Vaccine hesitancy is in the spotlight right now in Colorado because the General Assembly is debating a bill that would require parents to receive information about the importance of immunization from a medical professional or an online training module before they could enroll an unvaccinated child in school or daycare.

The debate has been contentious at times. And while people on each side cite parts of his work to support their positions, Glanz says the research clearly points in one direction: toward the benefits of vaccination.

Glanz's prominence in the debate came out in recent interviews on Colorado Matters. Sundari Kraft, with the group Vaccinate for Healthy Schools, pointed out that Glanz found higher vaccine opt-out rates are correlated with higher rates of preventable diseases. Glanz used data from Kaiser Permanente members to find that children who don't get the pertussis vaccine are 23 times more likely to contract the disease than their counterparts who got the shots.

On the other side, Theresa Wrangham of the National Vaccine Information Center told Colorado Matters about Glanz's study finding parents who decline or delay vaccinations for their children are eight times more likely to tell researchers that they constantly reevaluate their decisions, which Wrangham said shows that parents do not need more education on the issue, as the Colorado bill suggests.

Glanz interpreted that study's findings a little differently. "One parent described her experience as being on 'hyper-alert,'" Glanz says. "And what that meant to us was perhaps these parents were so adamantly against vaccinations, that they recognized that not doing it perhaps puts their children at risk, that perhaps they might be amenable to an intervention to help reduce their concerns."
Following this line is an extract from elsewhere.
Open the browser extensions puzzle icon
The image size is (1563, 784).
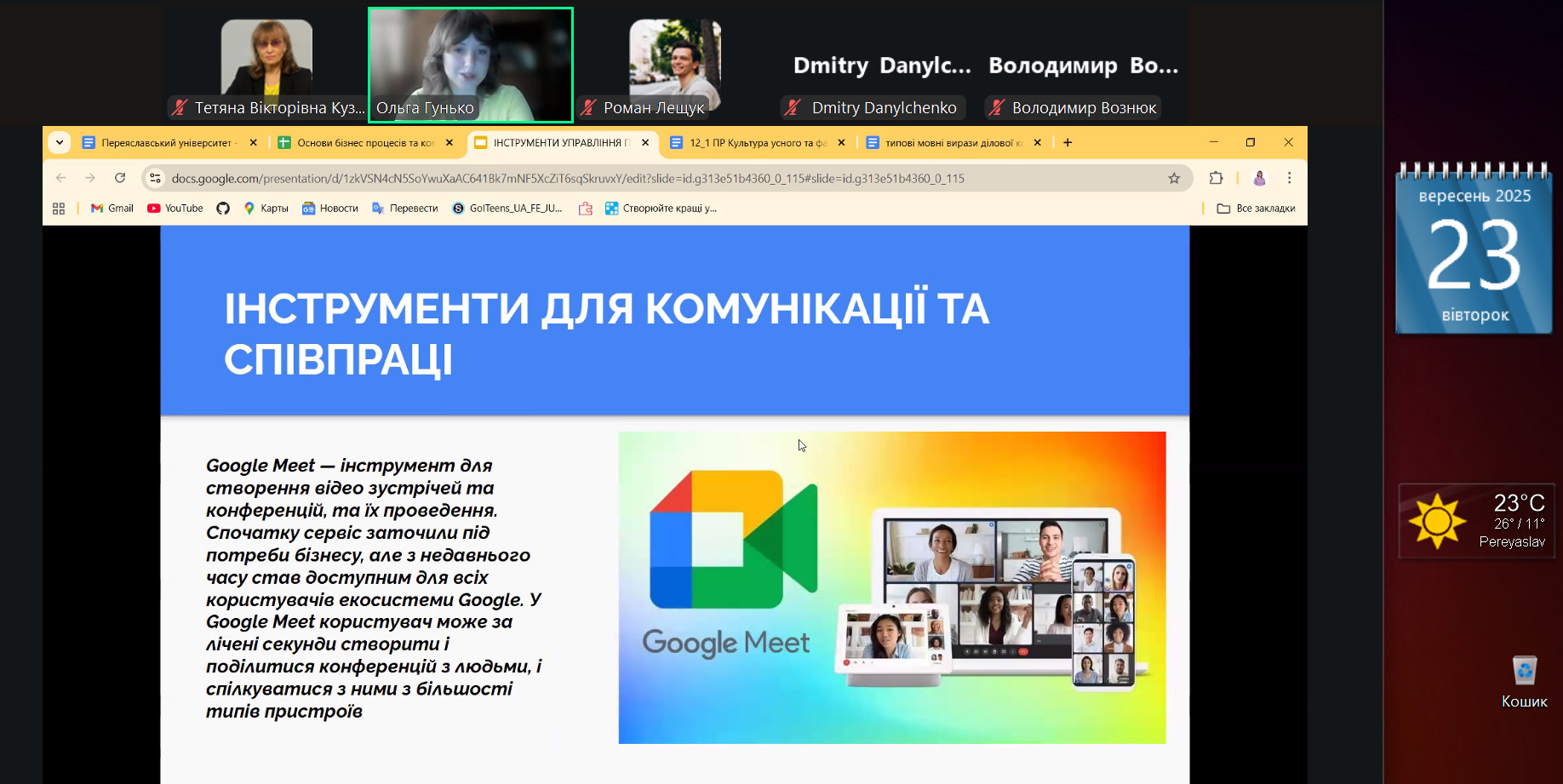tap(1216, 178)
Now Glanz, who also teaches at the CU School of Public Health, is focusing much of his research on how medical professionals can best address the hesitancy some parents feel around the number and potency of immunizations the state wants their children to have. It's an issue that's received new attention since a recent report in the journal Pediatrics, which found many common educational approaches actually make vaccine-hesitant parents less likely to inoculate their children.

Glanz and his partners have created a website for Kaiser members, where parents can find information about vaccines, participate in forums and communicate with medical professionals.

"We're trying to create this safe environment where parents can feel free to ask any question, voice any concern, without the fear of retaliation or abuse," Glanz says.

The site is too new for there to be data about whether it actually results in more parents vaccinating their children. But Glanz admits that any effort in this direction faces one big hurdle: In their rush to present information about the safety and efficacy of vaccines, medical professionals risk alienating parents wary of propaganda. According to Glanz, parents often say they want "balanced" information, meaning they may want to hear as many arguments against vaccination as for it. But, Glanz says, for health researchers, the data comes down overwhelmingly on the pro-vaccine side. The disconnect, Glanz says, can erode trust.

"So our thought is, if you're up front and transparent about the side effects," Glanz says. "Perhaps that's one way to connect with these parents and build trust, establish a rapport and improve the conversations and the decisions that they're making."